+++ Provided material +++

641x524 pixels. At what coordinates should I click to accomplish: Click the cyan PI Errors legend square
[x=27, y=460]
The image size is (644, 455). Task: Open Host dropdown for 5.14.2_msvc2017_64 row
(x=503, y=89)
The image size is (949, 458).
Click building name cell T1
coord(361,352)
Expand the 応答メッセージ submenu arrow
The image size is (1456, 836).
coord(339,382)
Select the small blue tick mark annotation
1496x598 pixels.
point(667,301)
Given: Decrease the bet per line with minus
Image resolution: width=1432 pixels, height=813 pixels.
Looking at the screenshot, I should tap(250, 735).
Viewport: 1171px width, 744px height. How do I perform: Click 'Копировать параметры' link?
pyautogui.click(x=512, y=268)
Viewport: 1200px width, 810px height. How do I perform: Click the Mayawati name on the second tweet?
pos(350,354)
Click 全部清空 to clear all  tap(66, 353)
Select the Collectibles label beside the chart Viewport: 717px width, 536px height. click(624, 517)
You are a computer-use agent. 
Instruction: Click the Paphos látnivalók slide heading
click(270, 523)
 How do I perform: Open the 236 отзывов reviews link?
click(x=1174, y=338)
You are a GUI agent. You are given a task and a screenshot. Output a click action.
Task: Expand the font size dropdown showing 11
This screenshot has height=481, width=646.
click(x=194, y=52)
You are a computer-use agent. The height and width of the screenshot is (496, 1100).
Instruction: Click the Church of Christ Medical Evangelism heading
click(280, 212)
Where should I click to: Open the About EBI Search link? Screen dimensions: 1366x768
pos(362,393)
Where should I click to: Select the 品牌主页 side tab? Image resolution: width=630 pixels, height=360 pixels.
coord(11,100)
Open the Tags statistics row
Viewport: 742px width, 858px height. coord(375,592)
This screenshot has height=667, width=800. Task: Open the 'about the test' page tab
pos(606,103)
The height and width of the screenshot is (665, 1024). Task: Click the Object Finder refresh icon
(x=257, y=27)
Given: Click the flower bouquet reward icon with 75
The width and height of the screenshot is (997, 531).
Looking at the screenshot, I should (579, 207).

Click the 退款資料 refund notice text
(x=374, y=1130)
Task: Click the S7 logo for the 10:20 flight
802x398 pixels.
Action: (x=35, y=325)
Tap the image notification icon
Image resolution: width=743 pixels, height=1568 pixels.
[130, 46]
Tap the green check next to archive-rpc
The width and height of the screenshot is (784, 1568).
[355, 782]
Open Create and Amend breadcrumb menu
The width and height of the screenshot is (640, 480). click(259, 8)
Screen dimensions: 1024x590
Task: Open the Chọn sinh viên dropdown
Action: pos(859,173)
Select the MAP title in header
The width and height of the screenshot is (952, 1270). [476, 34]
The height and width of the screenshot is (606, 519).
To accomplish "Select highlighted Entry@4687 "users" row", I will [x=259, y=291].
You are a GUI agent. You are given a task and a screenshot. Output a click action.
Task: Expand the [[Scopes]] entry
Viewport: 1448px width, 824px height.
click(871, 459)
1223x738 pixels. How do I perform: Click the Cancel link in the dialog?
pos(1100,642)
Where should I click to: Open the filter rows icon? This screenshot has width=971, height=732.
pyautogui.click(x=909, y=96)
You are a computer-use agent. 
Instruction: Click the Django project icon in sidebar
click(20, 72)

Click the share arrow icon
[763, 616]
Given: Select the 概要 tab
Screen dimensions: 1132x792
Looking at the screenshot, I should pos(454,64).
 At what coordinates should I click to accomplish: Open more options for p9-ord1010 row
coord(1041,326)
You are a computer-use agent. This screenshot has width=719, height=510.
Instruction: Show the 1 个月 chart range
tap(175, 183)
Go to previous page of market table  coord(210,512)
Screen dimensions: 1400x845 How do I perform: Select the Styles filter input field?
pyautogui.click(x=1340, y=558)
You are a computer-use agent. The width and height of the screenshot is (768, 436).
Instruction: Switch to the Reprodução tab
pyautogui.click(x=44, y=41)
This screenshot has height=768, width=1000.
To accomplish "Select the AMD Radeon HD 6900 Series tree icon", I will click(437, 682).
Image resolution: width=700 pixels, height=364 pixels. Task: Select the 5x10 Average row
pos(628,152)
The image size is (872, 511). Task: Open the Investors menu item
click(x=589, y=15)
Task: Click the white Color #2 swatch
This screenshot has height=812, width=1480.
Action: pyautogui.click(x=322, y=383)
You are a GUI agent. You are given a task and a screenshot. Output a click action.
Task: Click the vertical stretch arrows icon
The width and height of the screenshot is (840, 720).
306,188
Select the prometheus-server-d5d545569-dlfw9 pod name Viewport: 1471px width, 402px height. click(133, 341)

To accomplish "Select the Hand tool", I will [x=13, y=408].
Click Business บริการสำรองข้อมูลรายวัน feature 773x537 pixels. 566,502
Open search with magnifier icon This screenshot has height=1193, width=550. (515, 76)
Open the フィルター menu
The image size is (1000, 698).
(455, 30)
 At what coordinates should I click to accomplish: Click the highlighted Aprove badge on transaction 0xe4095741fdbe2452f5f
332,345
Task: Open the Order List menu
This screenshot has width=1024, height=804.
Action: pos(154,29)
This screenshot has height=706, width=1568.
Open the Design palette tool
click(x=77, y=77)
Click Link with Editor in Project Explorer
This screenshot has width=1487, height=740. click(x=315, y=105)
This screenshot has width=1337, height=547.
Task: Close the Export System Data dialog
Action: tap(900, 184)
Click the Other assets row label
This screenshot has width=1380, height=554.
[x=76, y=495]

+++

Work to be completed: Set down each entry from above once more, exactly as written.

Response area:
641x524 pixels. At what coordinates should I click to accomplish: Click the cyan PI Errors legend square
[x=27, y=460]
The image size is (644, 455). Task: Open Host dropdown for 5.14.2_msvc2017_64 row
(x=503, y=89)
The image size is (949, 458).
Click building name cell T1
coord(361,352)
Expand the 応答メッセージ submenu arrow
The image size is (1456, 836).
coord(339,382)
Select the small blue tick mark annotation
1496x598 pixels.
point(667,301)
Given: Decrease the bet per line with minus
Image resolution: width=1432 pixels, height=813 pixels.
Looking at the screenshot, I should tap(250, 735).
Viewport: 1171px width, 744px height. How do I perform: Click 'Копировать параметры' link?
pyautogui.click(x=512, y=268)
Viewport: 1200px width, 810px height. How do I perform: Click the Mayawati name on the second tweet?
pos(350,354)
Click 全部清空 to clear all  tap(66, 353)
Select the Collectibles label beside the chart Viewport: 717px width, 536px height. click(624, 517)
You are a computer-use agent. 
Instruction: Click the Paphos látnivalók slide heading
click(270, 523)
 How do I perform: Open the 236 отзывов reviews link?
click(x=1174, y=338)
You are a GUI agent. You are given a task and a screenshot. Output a click action.
Task: Expand the font size dropdown showing 11
This screenshot has height=481, width=646.
click(x=194, y=52)
You are a computer-use agent. The height and width of the screenshot is (496, 1100).
Instruction: Click the Church of Christ Medical Evangelism heading
click(280, 212)
Where should I click to: Open the About EBI Search link? Screen dimensions: 1366x768
pos(362,393)
Where should I click to: Select the 品牌主页 side tab? Image resolution: width=630 pixels, height=360 pixels.
coord(11,100)
Open the Tags statistics row
Viewport: 742px width, 858px height. coord(375,592)
This screenshot has height=667, width=800. Task: Open the 'about the test' page tab
pos(606,103)
The height and width of the screenshot is (665, 1024). Task: Click the Object Finder refresh icon
(x=257, y=27)
Given: Click the flower bouquet reward icon with 75
The width and height of the screenshot is (997, 531).
Looking at the screenshot, I should (579, 207).

Click the 退款資料 refund notice text
(x=374, y=1130)
Task: Click the S7 logo for the 10:20 flight
802x398 pixels.
Action: (x=35, y=325)
Tap the image notification icon
Image resolution: width=743 pixels, height=1568 pixels.
[130, 46]
Tap the green check next to archive-rpc
The width and height of the screenshot is (784, 1568).
[355, 782]
Open Create and Amend breadcrumb menu
The width and height of the screenshot is (640, 480). click(259, 8)
Screen dimensions: 1024x590
Task: Open the Chọn sinh viên dropdown
Action: pos(859,173)
Select the MAP title in header
The width and height of the screenshot is (952, 1270). [476, 34]
The height and width of the screenshot is (606, 519).
To accomplish "Select highlighted Entry@4687 "users" row", I will [x=259, y=291].
You are a GUI agent. You are given a task and a screenshot. Output a click action.
Task: Expand the [[Scopes]] entry
Viewport: 1448px width, 824px height.
click(871, 459)
1223x738 pixels. How do I perform: Click the Cancel link in the dialog?
pos(1100,642)
Where should I click to: Open the filter rows icon? This screenshot has width=971, height=732.
pyautogui.click(x=909, y=96)
You are a computer-use agent. 
Instruction: Click the Django project icon in sidebar
click(20, 72)

Click the share arrow icon
[763, 616]
Given: Select the 概要 tab
Screen dimensions: 1132x792
Looking at the screenshot, I should pos(454,64).
 At what coordinates should I click to accomplish: Open more options for p9-ord1010 row
coord(1041,326)
You are a computer-use agent. This screenshot has width=719, height=510.
Instruction: Show the 1 个月 chart range
tap(175, 183)
Go to previous page of market table  coord(210,512)
Screen dimensions: 1400x845 How do I perform: Select the Styles filter input field?
pyautogui.click(x=1340, y=558)
You are a computer-use agent. The width and height of the screenshot is (768, 436).
Instruction: Switch to the Reprodução tab
pyautogui.click(x=44, y=41)
This screenshot has height=768, width=1000.
To accomplish "Select the AMD Radeon HD 6900 Series tree icon", I will click(437, 682).
Image resolution: width=700 pixels, height=364 pixels. Task: Select the 5x10 Average row
pos(628,152)
The image size is (872, 511). Task: Open the Investors menu item
click(x=589, y=15)
Task: Click the white Color #2 swatch
This screenshot has height=812, width=1480.
Action: pyautogui.click(x=322, y=383)
You are a GUI agent. You are given a task and a screenshot. Output a click action.
Task: Click the vertical stretch arrows icon
The width and height of the screenshot is (840, 720).
306,188
Select the prometheus-server-d5d545569-dlfw9 pod name Viewport: 1471px width, 402px height. click(133, 341)

To accomplish "Select the Hand tool", I will [x=13, y=408].
Click Business บริการสำรองข้อมูลรายวัน feature 773x537 pixels. 566,502
Open search with magnifier icon This screenshot has height=1193, width=550. (515, 76)
Open the フィルター menu
The image size is (1000, 698).
(455, 30)
 At what coordinates should I click to accomplish: Click the highlighted Aprove badge on transaction 0xe4095741fdbe2452f5f
332,345
Task: Open the Order List menu
This screenshot has width=1024, height=804.
Action: pos(154,29)
This screenshot has height=706, width=1568.
Open the Design palette tool
click(x=77, y=77)
Click Link with Editor in Project Explorer
This screenshot has width=1487, height=740. click(x=315, y=105)
This screenshot has width=1337, height=547.
Task: Close the Export System Data dialog
Action: tap(900, 184)
Click the Other assets row label
This screenshot has width=1380, height=554.
[x=76, y=495]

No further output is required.